A simple example of a ‘machine’ is an isenthalpic ‘expansion valve’. Model: Two thermally insulated pistons have a common interface, this interface has a small hole. Different pressures are maintained on both sides, therefore different densities:
//////////////////////////////// __________ ________________ || |_| || -->|| 1 _ 2 ||--> ||__________| |________________|| ////////////////////////////////
No heat can be exchanged with the environment, only mechanical work is done. Assuming that the piston is moved slowly, the ‘push in / suck out energy’ is the only contribution to the energy balance; nothing else happens. When piston 1 is pushed to the right, pressure 1 and specific volume 1 (density 1) remain constant. This is only possible because molecules can escape into space 2 through the hole. When piston 1 hits the wall with the hole, the work done is the sum of (integral over) all small pdV’s along the way. As pressure is constant, this is p1 times the initial volume V1. As the second chamber is in parallel filled up with molecules, piston 2 moves at constant pressure p2 until the volume is finally expanded into the volume of final size V2. If the fluid is an ideal gas made up of non-interacting point-like particles, their kinetic energy would not change on their way from volume 1 into volume 2. The internal energy of a gas depends on temperature only, so temperature would not change. pV is proportional to the temperature and the number of particles (ideal gas law), so the product pV would not change. As both internal energy and pV do not change, enthalpy is also unchanged.
Removing the wall with the hole: Even this would count as a machine in this very general sense:
//////////////////////////////// _____________________________ || || -->|| ||--> ||_____________________________|| ////////////////////////////////
Looking again at the weight on the lid and comparing it with these simple ‘machines’:
Energy pV = mgh was obtained by taking the baseline of zero energy at the bottom of the vessel. The energy pV is built up in this way: Start with an empty vessel, lid on the ground. Let a gas flow into the vessel at constant pressure. The lid is lifted and the volume expands. When the lid has reached its final height the work done is pV. At each instant of time the constant pressure in the pot balances the weight exactly. In contrast to the expansion valve, the weight still sits on the lid then the process has been completed as there is no outlet.
Pressures seems to be kept constant automagically – when there is no weight. How can you say that the pressure at a certain point in the system is ‘maintained’? There are several interconnected components and after some non-stationary cycles you expect the whole system to reach a stationary state – to exhibit constant pressures at some interesting junction points in the system. Each component is impacting its neighbor. There is no magic piston or weight that tries to keep pressure constant, but in a sense each component works as such for the next one.
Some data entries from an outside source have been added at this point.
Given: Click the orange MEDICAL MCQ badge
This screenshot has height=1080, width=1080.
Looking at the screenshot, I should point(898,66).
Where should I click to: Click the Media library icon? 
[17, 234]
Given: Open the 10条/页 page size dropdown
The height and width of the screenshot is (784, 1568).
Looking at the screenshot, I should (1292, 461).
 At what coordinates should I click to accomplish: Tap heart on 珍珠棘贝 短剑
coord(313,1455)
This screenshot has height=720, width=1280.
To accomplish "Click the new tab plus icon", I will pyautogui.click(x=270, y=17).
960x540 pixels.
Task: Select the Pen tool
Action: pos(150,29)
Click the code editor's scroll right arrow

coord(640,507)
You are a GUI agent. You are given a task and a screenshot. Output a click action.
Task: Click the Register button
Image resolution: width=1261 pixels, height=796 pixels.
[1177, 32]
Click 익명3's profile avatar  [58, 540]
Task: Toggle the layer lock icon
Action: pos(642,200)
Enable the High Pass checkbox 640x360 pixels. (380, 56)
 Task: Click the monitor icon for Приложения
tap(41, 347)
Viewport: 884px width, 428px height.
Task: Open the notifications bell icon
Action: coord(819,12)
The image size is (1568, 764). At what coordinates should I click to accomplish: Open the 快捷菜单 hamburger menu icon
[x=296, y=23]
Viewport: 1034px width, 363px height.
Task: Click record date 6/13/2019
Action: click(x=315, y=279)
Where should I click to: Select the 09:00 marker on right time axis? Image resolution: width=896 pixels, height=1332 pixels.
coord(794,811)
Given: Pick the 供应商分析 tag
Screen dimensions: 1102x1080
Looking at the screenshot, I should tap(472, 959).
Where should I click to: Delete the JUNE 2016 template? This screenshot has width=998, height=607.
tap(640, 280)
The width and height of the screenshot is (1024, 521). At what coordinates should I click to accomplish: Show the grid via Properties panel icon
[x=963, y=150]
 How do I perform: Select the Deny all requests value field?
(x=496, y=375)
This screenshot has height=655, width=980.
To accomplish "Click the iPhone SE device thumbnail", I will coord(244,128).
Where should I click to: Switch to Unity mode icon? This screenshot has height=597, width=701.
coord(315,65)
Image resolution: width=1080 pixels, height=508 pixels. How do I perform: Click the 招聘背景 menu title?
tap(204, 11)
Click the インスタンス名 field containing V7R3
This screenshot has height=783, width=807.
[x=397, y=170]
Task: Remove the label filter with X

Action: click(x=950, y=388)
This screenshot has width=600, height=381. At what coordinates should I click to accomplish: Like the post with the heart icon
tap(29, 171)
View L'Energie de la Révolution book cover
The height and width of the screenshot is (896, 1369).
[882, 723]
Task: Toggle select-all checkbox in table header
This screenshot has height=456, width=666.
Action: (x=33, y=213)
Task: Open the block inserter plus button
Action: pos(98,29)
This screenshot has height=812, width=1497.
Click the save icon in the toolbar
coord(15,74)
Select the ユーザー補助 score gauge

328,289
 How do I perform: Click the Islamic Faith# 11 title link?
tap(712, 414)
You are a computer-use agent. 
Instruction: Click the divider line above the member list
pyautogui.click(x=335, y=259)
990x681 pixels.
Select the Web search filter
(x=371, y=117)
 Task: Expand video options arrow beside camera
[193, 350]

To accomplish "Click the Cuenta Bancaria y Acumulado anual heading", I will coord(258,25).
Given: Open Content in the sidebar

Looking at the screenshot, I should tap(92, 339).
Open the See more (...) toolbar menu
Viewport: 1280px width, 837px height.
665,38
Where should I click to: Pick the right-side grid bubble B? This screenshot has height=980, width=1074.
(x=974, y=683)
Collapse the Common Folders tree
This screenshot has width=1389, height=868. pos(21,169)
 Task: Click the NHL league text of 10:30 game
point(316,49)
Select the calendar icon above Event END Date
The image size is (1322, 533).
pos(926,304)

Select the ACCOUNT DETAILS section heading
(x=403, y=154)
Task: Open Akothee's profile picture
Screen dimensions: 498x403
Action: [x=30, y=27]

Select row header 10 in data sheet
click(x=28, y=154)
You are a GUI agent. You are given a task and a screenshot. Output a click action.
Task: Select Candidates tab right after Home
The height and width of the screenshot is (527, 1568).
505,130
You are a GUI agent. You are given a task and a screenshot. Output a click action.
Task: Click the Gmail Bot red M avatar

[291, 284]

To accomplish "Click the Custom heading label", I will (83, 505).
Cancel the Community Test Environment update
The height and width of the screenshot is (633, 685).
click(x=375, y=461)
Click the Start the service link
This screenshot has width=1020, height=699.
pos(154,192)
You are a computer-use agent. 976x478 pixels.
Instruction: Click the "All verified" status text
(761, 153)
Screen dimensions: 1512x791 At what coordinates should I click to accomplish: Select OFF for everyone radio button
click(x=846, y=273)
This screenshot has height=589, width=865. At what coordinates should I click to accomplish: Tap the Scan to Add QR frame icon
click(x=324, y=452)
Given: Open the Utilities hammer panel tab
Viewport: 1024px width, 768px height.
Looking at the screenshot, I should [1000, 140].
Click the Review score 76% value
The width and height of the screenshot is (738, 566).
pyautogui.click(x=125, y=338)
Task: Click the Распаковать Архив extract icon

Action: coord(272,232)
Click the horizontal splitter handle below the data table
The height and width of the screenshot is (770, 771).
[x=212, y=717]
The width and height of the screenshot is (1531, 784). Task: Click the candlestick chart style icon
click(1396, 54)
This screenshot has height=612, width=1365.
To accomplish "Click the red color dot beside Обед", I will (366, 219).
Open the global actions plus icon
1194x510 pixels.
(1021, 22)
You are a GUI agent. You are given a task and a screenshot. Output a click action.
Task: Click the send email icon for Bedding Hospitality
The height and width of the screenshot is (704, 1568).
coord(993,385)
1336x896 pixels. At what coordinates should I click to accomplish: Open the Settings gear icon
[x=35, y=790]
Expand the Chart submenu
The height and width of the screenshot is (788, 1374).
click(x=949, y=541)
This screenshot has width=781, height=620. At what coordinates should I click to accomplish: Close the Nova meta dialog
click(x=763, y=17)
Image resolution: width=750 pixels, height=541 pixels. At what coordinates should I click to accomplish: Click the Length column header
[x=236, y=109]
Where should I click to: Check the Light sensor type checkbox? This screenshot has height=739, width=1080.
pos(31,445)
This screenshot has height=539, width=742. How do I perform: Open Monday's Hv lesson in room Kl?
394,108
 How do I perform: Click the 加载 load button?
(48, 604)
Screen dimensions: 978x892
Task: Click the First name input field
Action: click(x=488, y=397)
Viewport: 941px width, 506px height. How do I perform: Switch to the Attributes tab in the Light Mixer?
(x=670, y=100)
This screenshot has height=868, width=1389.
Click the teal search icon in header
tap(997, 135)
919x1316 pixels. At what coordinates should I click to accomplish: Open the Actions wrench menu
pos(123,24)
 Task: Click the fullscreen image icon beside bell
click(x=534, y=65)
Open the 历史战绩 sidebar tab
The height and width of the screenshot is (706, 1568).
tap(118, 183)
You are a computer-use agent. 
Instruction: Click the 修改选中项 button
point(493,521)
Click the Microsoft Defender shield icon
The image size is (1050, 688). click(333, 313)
At college we were taught the formula H = U + pV where U is the internal energy of the system. This raised the question that if pV was not part of the internal energy of the system, then it must be external in some way. Our teacher tried to explain it by saying that pV could be thought of as the work done pushing the surroundings aside to make space for the system, or something like that.
“Making space” is a great way to put it, thanks!